Martha Scanlan - Tongue River Stories: Autumn (2011)
8 / 10

Martha Scanlan's fantastic 2007 debut album, The West Was Burning, was one of the most underappreciated Americana albums of recent years, and for years I've been waiting eagerly for her to release a new album. She stopped touring for a while, and I was afraid that second release might never come, but I've been regularly checking for updates anyway. Yet, somehow, I missed the release of this new EP and only found out about it a couple of weeks ago.

The title of the album refers to the Tongue River Valley, where Scanlan's family owns a home that she has spent a lot of time in while not touring. After taking some time off from touring and writing, she decided to write and record a series of short albums inspired by that place.
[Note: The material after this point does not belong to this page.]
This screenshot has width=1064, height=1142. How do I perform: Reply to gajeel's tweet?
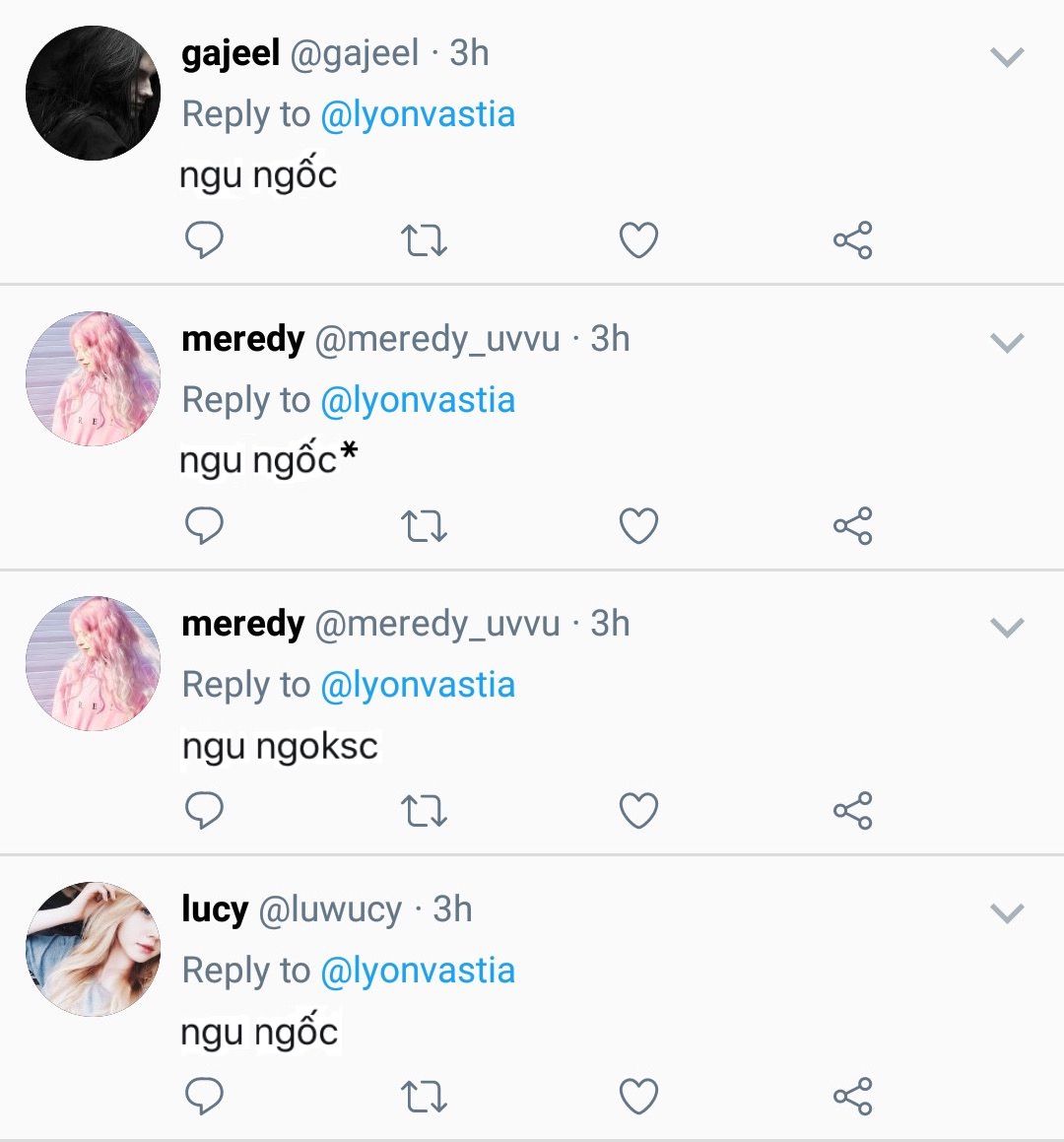[x=204, y=240]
The music on this EP was both written and recorded at her family's home in the valley.

Scanlan claims on her website that the songs on this album tell stories from the Tongue River Valley, but I would say that most of the songs don't tell stories at all, at least not directly. Rather, they seem to relate the thoughts and feelings of the narrator at a certain time and place. To the extent that these songs are about anything concrete at all, they are about relationships past, but we only hear about love and lovers through broken memory fragments interspersed with vivid naturalistic imagery.

The latter, presumably, is the influence of the isolated natural setting in which these songs were composed. Scanlan's lyrics aren't about the natural world, per se, but they are drenched in naturalistic metaphor: in "The Meadow," she compares her lover's hair to summer wheat, his smell to wild grass.  All of the songs here are replete with references to sun and moon, fields and rivers. The imagery of isolation combined with the recollections of loves past creates an overall effect of nostalgia and longing.

The themes of memory and nostalgia aren't new for Scanlan, but the songwriting on this album marks a definite evolution from her debut. The songs here are longer--three of the five songs are over six minutes, whereas the longest of the eleven songs on her debut was only about five and a half minutes. The writing here is also more consistently serious and mature, and Scanlan seems to have become more comfortable with her own individual style. She began her career as lead singer of Reel Time Travelers, an old time band playing a mix of traditional and original songs along with a good number of traditional instrumental tunes, and her first album was only a partial transition away from that style: it still contained traditional instrumental interludes, and a few of the original songs bore the distinct mark of old time music.

On Tongue River Stories, Scanlan fully embraces her new direction as an Americana singer-songwriter, and there is nothing here to suggest a past career in old time music. On all of the tracks but one, she does a Gillian Welch/David Rawlings thing, paring the music down to two guitars, with one strumming and the other flatpicking tasteful contrapuntal lines (the latter role is filled by Jon Neufield, who is also the guitarist for Decemberists side-project Black Prairie, and who, like Rawlings, plays a guitar with f-holes). On the remaining track, "Guardian Angel," Scanlan is backed by a full country band, and the results are wonderful, if a little out of place on this album: I can't help but wish she had stuck to the two guitar formula here and saved the country band for a different album where she could use it to full effect on all songs.

But that's a minor complaint, and overall this album leaves little to complain about except its brevity. The songwriting is excellent, the music truly beautiful. Scanlan's voice has a unique trembling quality that gives her songs a quiet emotional intensity (it also makes the lyrics hard to make out at times, but I'll take that trade off any day). Hopefully this album is the first of several in the Tongue River Stories project, and hopefully we'll be hearing from Martha Scanlan for years to come.